Information supplied.
━━━━

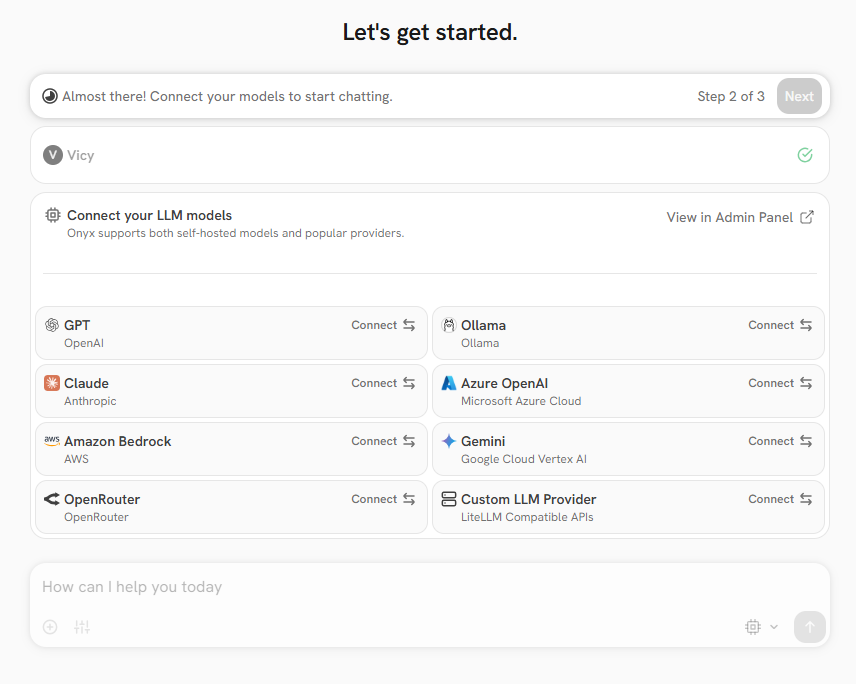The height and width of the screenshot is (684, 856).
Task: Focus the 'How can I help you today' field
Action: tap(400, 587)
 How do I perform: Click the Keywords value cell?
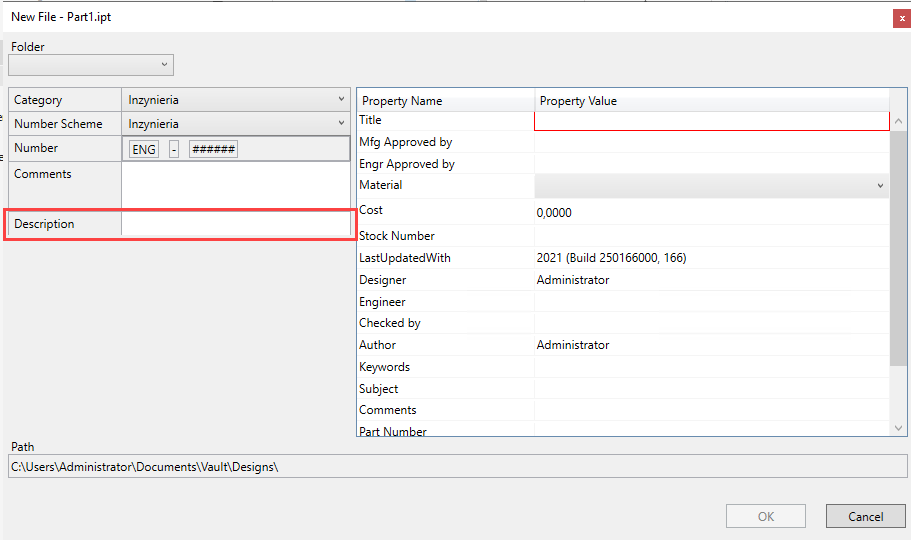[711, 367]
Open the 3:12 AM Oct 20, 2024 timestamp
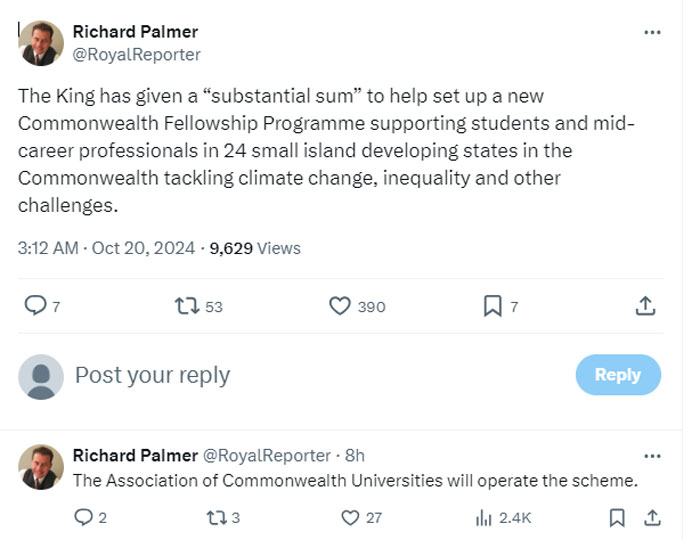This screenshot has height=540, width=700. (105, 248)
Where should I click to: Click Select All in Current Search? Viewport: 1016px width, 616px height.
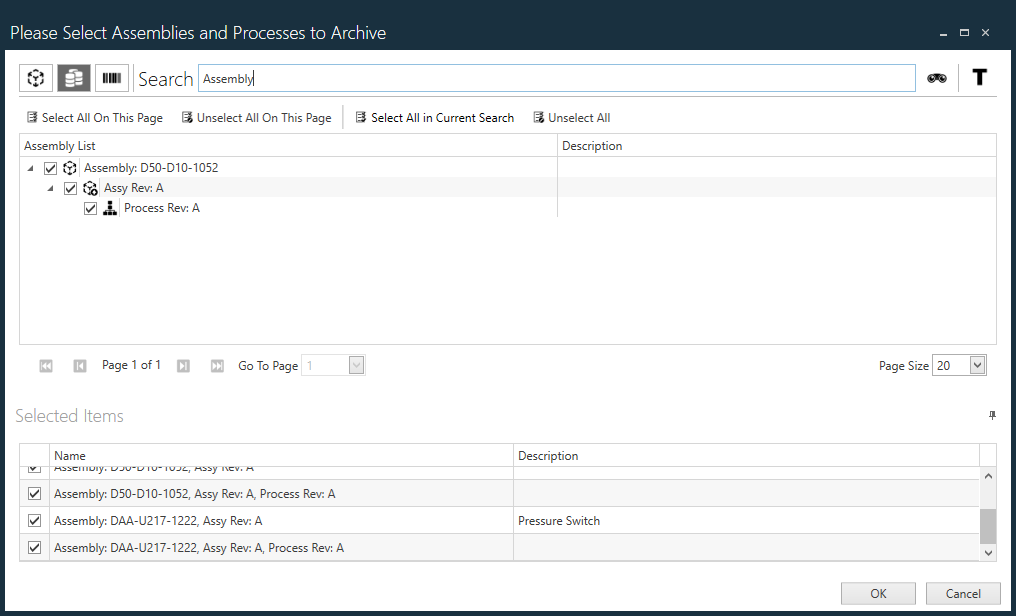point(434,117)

━━━━

What this task involves.
Update the lines above by replacing "Keywords" with "Tags" and changing nothing else. Write them out again without the pictures.

Solution to this exercise.
The height and width of the screenshot is (684, 856).
Task: Focus the 'How can I help you today' field
Action: tap(400, 587)
 How do I perform: Click the Tags value cell?
[711, 367]
Open the 3:12 AM Oct 20, 2024 timestamp
This screenshot has height=540, width=700. (105, 248)
Where should I click to: Click Select All in Current Search? Viewport: 1016px width, 616px height.
point(434,117)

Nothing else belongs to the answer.